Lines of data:

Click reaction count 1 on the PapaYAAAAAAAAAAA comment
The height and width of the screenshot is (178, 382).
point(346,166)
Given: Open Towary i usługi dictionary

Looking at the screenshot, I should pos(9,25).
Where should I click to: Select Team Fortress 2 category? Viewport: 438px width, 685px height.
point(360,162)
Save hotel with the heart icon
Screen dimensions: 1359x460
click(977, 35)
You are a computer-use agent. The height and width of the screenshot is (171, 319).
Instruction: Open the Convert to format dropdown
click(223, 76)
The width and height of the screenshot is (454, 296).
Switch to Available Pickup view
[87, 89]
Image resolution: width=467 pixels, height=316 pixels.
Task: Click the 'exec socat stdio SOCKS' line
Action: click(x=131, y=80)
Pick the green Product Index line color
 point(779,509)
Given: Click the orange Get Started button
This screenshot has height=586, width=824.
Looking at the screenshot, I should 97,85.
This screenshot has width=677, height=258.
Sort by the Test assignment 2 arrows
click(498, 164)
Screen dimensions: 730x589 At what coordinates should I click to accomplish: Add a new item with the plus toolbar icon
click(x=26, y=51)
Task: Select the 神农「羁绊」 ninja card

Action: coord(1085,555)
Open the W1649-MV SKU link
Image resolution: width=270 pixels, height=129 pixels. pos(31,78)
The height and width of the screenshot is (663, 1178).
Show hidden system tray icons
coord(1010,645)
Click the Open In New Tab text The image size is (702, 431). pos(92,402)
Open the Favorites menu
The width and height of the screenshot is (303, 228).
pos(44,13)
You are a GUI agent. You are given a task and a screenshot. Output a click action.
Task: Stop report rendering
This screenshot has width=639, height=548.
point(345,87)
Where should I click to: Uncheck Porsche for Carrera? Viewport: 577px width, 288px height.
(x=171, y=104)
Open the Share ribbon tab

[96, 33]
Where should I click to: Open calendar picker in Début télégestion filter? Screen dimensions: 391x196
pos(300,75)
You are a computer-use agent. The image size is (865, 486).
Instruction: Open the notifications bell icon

• [Written problem]: Reproduce every line of the data above verbatim, with no changes.

• [Output for this exercise]:
Click reaction count 1 on the PapaYAAAAAAAAAAA comment
The height and width of the screenshot is (178, 382).
point(346,166)
Given: Open Towary i usługi dictionary

Looking at the screenshot, I should pos(9,25).
Where should I click to: Select Team Fortress 2 category? Viewport: 438px width, 685px height.
point(360,162)
Save hotel with the heart icon
Screen dimensions: 1359x460
click(977, 35)
You are a computer-use agent. The height and width of the screenshot is (171, 319).
Instruction: Open the Convert to format dropdown
click(223, 76)
The width and height of the screenshot is (454, 296).
Switch to Available Pickup view
[87, 89]
Image resolution: width=467 pixels, height=316 pixels.
Task: Click the 'exec socat stdio SOCKS' line
Action: click(x=131, y=80)
Pick the green Product Index line color
 point(779,509)
Given: Click the orange Get Started button
This screenshot has height=586, width=824.
Looking at the screenshot, I should 97,85.
This screenshot has width=677, height=258.
Sort by the Test assignment 2 arrows
click(498, 164)
Screen dimensions: 730x589 At what coordinates should I click to accomplish: Add a new item with the plus toolbar icon
click(x=26, y=51)
Task: Select the 神农「羁绊」 ninja card

Action: coord(1085,555)
Open the W1649-MV SKU link
Image resolution: width=270 pixels, height=129 pixels. pos(31,78)
The height and width of the screenshot is (663, 1178).
Show hidden system tray icons
coord(1010,645)
Click the Open In New Tab text The image size is (702, 431). pos(92,402)
Open the Favorites menu
The width and height of the screenshot is (303, 228).
pos(44,13)
You are a GUI agent. You are given a task and a screenshot. Output a click action.
Task: Stop report rendering
This screenshot has width=639, height=548.
point(345,87)
Where should I click to: Uncheck Porsche for Carrera? Viewport: 577px width, 288px height.
(x=171, y=104)
Open the Share ribbon tab

[96, 33]
Where should I click to: Open calendar picker in Début télégestion filter? Screen dimensions: 391x196
pos(300,75)
You are a computer-use agent. The image size is (865, 486).
Instruction: Open the notifications bell icon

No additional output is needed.